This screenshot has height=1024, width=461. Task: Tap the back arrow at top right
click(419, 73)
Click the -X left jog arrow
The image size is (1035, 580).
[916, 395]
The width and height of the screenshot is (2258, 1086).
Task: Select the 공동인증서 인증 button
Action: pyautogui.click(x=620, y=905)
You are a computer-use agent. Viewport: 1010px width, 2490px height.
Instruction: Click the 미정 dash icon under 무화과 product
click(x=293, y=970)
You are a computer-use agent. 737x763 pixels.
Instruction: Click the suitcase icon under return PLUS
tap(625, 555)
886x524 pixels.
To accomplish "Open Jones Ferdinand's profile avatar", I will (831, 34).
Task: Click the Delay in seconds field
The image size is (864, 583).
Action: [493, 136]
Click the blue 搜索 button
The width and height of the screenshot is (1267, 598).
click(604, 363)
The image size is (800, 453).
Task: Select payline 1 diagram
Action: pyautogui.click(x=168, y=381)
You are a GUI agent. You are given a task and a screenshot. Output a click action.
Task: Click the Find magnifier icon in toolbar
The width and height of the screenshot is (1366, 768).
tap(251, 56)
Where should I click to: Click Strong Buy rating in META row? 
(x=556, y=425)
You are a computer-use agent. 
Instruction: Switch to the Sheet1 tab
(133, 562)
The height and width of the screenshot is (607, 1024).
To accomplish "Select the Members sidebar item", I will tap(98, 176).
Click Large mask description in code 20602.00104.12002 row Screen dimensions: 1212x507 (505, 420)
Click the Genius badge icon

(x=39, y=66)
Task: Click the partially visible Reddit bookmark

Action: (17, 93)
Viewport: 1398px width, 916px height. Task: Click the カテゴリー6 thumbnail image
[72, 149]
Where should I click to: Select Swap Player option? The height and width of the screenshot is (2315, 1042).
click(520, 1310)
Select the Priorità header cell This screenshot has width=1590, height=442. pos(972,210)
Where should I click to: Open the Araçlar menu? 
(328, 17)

:: Work order ::
All of the material above should be repeated word for word.

:: Solved exercise ::
This screenshot has height=1024, width=461. Task: Tap the back arrow at top right
click(419, 73)
Click the -X left jog arrow
The image size is (1035, 580).
[916, 395]
The width and height of the screenshot is (2258, 1086).
Task: Select the 공동인증서 인증 button
Action: pyautogui.click(x=620, y=905)
You are a computer-use agent. Viewport: 1010px width, 2490px height.
Instruction: Click the 미정 dash icon under 무화과 product
click(x=293, y=970)
You are a computer-use agent. 737x763 pixels.
Instruction: Click the suitcase icon under return PLUS
tap(625, 555)
886x524 pixels.
To accomplish "Open Jones Ferdinand's profile avatar", I will (831, 34).
Task: Click the Delay in seconds field
The image size is (864, 583).
Action: [493, 136]
Click the blue 搜索 button
The width and height of the screenshot is (1267, 598).
click(604, 363)
The image size is (800, 453).
Task: Select payline 1 diagram
Action: pyautogui.click(x=168, y=381)
You are a GUI agent. You are given a task and a screenshot. Output a click action.
Task: Click the Find magnifier icon in toolbar
The width and height of the screenshot is (1366, 768).
tap(251, 56)
Where should I click to: Click Strong Buy rating in META row? 
(x=556, y=425)
You are a computer-use agent. 
Instruction: Switch to the Sheet1 tab
(133, 562)
The height and width of the screenshot is (607, 1024).
To accomplish "Select the Members sidebar item", I will tap(98, 176).
Click Large mask description in code 20602.00104.12002 row Screen dimensions: 1212x507 (505, 420)
Click the Genius badge icon

(x=39, y=66)
Task: Click the partially visible Reddit bookmark

Action: (17, 93)
Viewport: 1398px width, 916px height. Task: Click the カテゴリー6 thumbnail image
[72, 149]
Where should I click to: Select Swap Player option? The height and width of the screenshot is (2315, 1042).
click(520, 1310)
Select the Priorità header cell This screenshot has width=1590, height=442. pos(972,210)
Where should I click to: Open the Araçlar menu? 
(328, 17)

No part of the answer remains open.